Zaman herself was fired from the Turkish newspaper HaberTurk after publishing articles against the government.

“[The Turkish public] are no longer privy to critical views of the government, so all you have is propaganda,” she said. “What’s also troubling is that now the government is also targeting the Western press … now foreign journalists who write stories that make the government uncomfortable can face expulsion—as did Fréderike Geerdink, a Dutch journalist recently who was prosecuted in fact prior to her expulsion on terror charges.”

“Every single year while my colleagues in the Western press are getting ready to renew their press accreditation [in Turkey], they really worry, ‘will I be accredited again this year?’” Zaman added. “They feel that pressure very intensely. To what degree will that influence their reporting, I wonder?”

When Sachs asked Zaman if she felt her own reporting was influenced by this, Zaman replied, “I’d like to think no.”

Zaman was personally targeted by Turkish President Recep Tayyip Erdoğan last year: he called her “A militant in the guise of a journalist,” and told her she needed to “know your place.”

“I think it’s very frightening when you see a state that … has full political power and still feels obliged to actually pressure businesses and private media to toe the line,” said Matthews. “It’s a spiral.
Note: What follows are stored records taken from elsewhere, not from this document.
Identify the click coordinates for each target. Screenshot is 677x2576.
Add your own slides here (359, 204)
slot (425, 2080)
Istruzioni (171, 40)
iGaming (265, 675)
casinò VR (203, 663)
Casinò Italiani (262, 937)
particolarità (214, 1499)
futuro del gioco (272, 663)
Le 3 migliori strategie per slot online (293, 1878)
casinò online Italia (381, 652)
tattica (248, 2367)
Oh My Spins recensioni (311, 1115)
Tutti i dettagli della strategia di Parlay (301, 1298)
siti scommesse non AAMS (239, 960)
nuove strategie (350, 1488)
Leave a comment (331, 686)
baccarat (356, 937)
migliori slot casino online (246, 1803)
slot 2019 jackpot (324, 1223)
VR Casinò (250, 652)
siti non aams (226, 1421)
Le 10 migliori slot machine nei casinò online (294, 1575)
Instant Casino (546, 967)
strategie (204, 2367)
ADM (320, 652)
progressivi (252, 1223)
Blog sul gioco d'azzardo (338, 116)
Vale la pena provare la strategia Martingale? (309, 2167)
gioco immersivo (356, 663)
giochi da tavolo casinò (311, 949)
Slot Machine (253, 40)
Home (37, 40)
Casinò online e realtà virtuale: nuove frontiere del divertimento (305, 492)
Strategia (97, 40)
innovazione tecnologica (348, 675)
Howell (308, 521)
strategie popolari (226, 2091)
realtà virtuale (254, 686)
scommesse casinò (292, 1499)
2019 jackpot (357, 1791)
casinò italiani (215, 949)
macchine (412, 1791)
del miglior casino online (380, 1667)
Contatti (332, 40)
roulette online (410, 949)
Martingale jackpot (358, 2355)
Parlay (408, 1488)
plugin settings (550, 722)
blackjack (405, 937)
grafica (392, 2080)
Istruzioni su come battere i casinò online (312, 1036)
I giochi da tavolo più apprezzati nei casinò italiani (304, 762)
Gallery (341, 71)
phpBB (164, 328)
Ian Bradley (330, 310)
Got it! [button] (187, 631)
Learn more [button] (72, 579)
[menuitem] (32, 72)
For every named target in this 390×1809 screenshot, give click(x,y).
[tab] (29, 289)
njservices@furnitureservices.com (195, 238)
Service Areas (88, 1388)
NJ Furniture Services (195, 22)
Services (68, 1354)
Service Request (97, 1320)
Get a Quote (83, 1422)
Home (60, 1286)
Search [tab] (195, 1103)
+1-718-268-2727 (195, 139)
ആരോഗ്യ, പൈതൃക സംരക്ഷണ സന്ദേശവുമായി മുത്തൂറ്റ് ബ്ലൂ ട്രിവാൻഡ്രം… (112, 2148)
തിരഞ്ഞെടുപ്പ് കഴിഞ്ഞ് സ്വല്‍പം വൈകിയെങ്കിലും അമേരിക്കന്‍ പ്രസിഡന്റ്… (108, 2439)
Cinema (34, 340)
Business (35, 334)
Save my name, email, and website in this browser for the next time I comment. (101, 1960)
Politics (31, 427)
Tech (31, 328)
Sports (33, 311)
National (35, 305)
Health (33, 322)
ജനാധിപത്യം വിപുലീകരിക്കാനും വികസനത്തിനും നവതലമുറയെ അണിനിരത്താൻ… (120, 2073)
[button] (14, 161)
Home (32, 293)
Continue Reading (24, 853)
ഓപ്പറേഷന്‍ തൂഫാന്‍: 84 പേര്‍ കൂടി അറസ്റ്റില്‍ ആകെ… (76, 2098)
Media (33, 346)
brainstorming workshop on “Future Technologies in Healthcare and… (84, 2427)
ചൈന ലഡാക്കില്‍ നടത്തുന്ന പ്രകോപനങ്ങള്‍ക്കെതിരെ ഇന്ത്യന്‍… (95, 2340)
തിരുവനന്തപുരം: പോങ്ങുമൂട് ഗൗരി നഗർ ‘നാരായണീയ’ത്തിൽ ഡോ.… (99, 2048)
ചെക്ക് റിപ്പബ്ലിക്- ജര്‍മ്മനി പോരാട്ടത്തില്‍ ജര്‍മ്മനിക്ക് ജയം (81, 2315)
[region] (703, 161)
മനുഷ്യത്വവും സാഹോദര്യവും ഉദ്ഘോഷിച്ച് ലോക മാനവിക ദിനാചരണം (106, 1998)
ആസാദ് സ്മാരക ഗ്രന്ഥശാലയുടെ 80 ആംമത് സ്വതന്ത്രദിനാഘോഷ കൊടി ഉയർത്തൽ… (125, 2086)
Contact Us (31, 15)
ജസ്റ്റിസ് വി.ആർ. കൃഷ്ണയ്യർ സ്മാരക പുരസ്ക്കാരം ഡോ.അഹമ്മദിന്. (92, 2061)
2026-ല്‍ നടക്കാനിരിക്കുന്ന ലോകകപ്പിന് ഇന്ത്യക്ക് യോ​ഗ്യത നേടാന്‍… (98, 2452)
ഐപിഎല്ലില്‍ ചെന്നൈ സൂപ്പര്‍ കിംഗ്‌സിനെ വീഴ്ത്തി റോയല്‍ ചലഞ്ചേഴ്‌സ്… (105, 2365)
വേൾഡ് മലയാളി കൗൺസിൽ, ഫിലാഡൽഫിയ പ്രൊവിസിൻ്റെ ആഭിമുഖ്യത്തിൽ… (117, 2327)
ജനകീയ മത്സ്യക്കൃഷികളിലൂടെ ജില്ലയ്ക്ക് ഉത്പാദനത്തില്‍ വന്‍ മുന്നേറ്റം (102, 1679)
How do you get out of that?”

One possible outlet is Twitter; Zaman said that the social media platform is especially popular with younger Turks. In 2013 during massive protests in Istanbul’s Taksim Gezi Park, the hashtag #direngezi was trending.

While social media has allowed people to get and share information Matthews said the Turkish government is trying to exert it’s influence online as well.

“In Turkey, we have seen that social media platforms have been shut down numerous times,” he said. “It turns out that 60 per cent of requests to Twitter to shut down accounts or posts … came from the Turkish government.”

However, Matthews also said that social media can greatly empower individuals.
“I think for authoritarian governments [social media is] the one thing that drives them nuts,” he said. “They try to shut down Twitter, they try and shut down Facebook but they can’t control it … I don’t think the 21st Century is going to be very kind to control freaks because you can’t control the flow of information. They can shut down cell phone access, they can shut down the internet, but there are so many new technologies being introduced to allow individuals to bypass that.”